Target pointing data:
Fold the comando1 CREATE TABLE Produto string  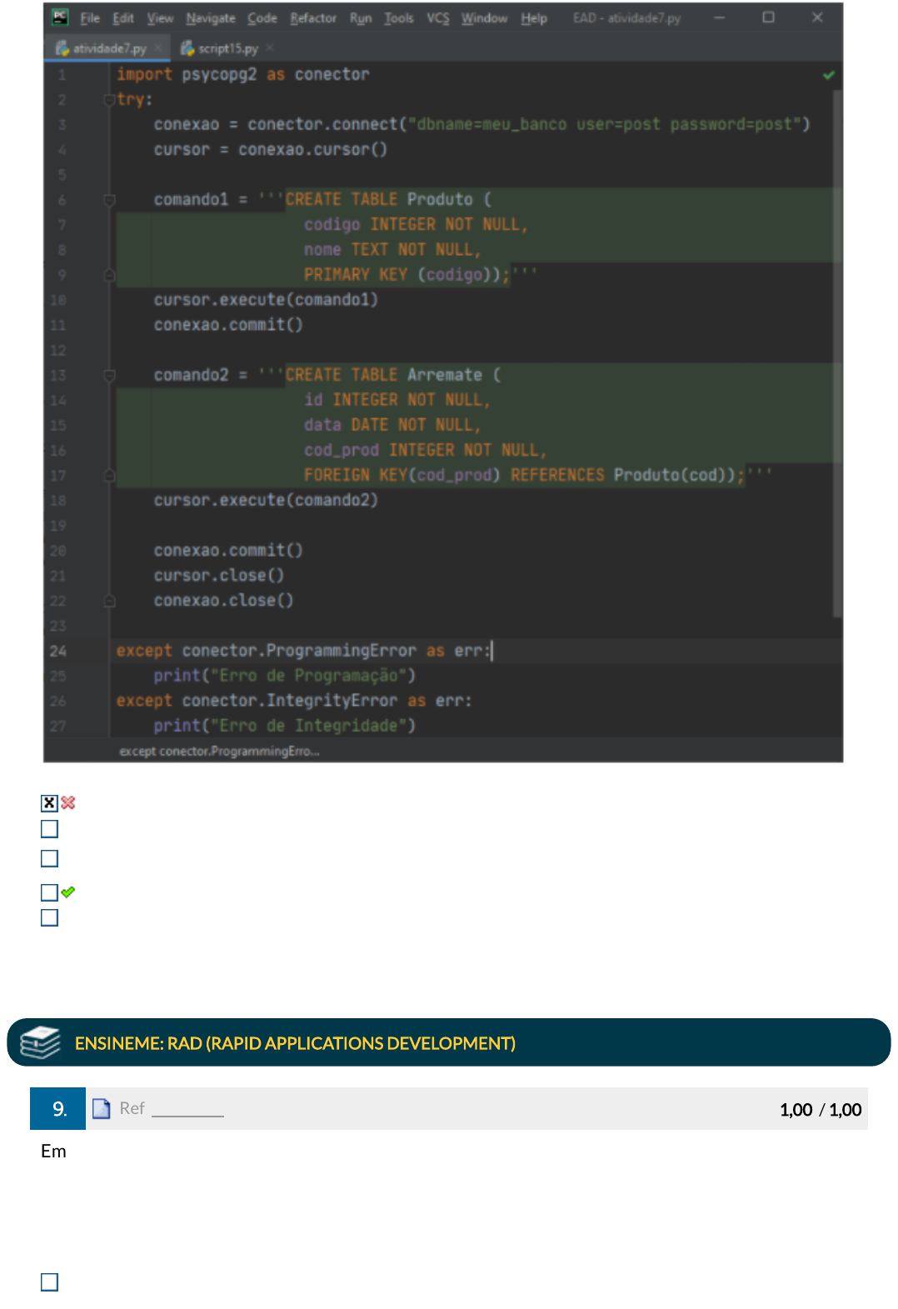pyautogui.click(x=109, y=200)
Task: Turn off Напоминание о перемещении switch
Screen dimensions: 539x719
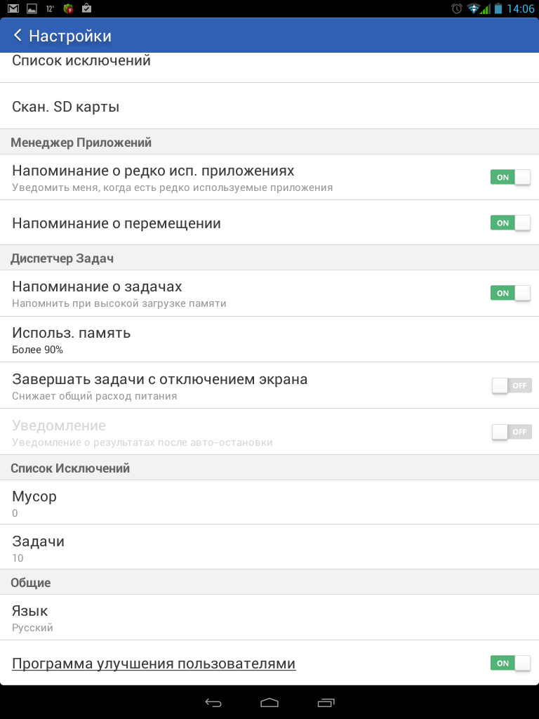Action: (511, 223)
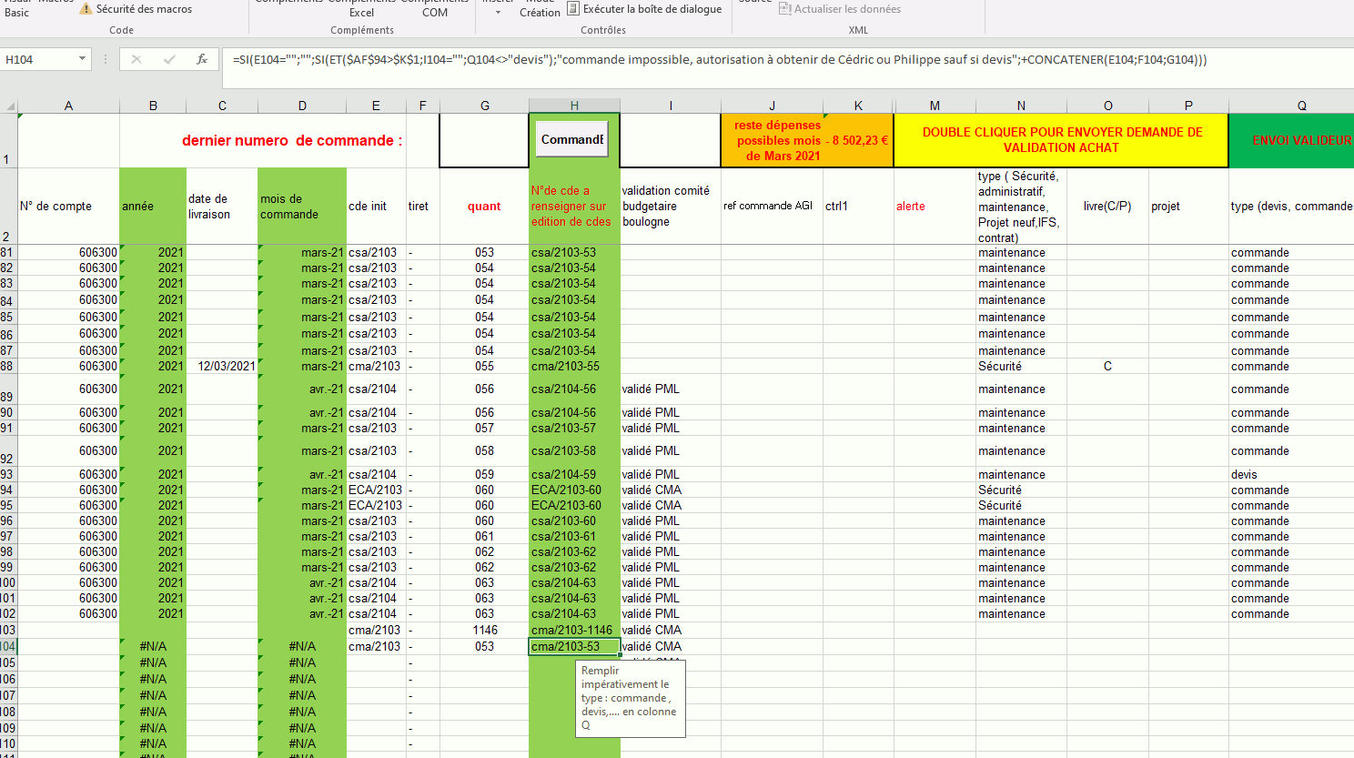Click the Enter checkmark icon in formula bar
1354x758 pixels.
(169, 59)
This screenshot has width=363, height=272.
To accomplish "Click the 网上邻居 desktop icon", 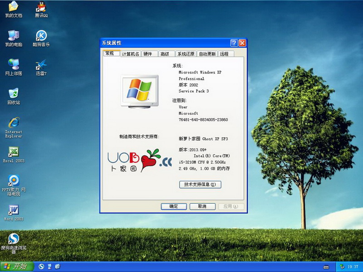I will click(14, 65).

---

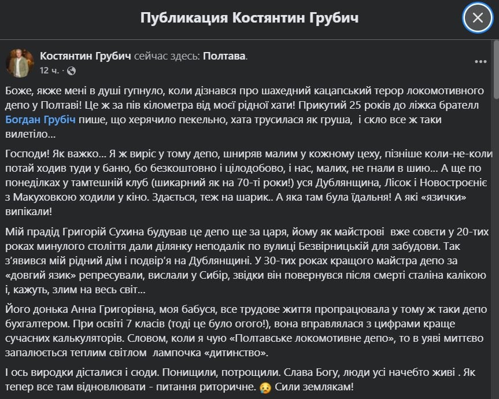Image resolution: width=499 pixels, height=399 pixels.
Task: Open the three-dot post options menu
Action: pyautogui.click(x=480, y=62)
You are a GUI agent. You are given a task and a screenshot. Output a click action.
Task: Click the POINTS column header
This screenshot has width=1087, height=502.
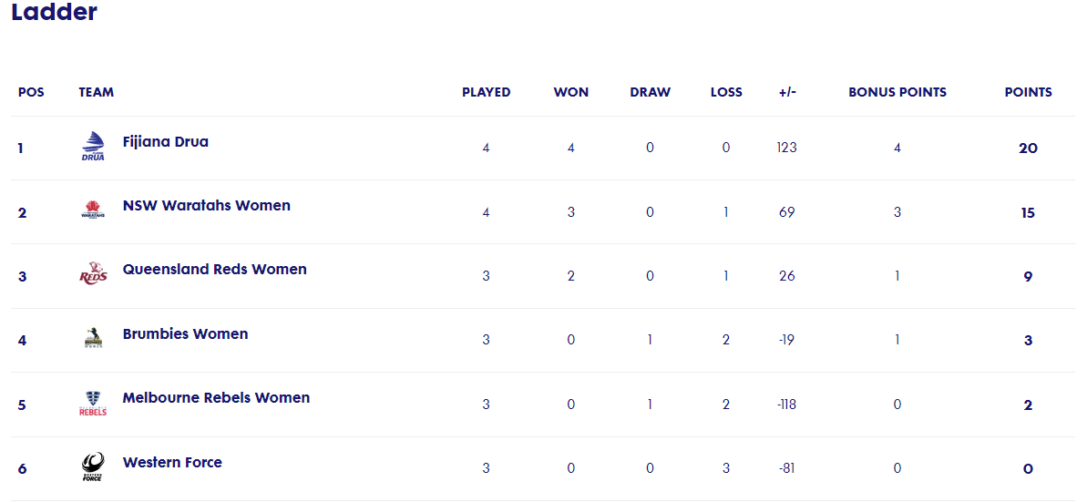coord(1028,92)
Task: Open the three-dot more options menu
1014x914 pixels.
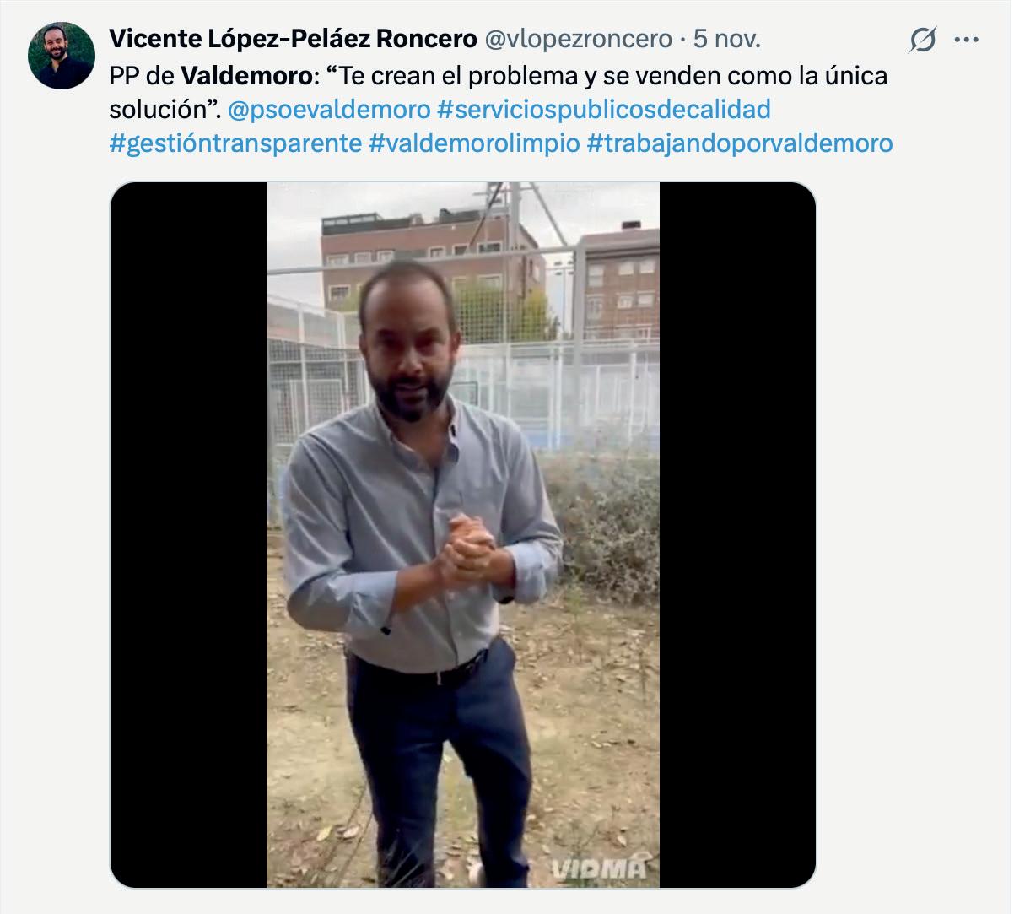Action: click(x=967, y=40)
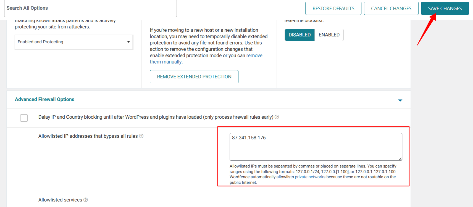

# [What needs to be done]
Output the section of the lines that begins with the line containing "Task: Open the three-dot more options menu" and ends with the line containing "Action: click(x=967, y=40)", copying it exactly, and leave the pictures out.

# [Answer to this task]
Task: Open the three-dot more options menu
1014x914 pixels.
Action: click(x=967, y=40)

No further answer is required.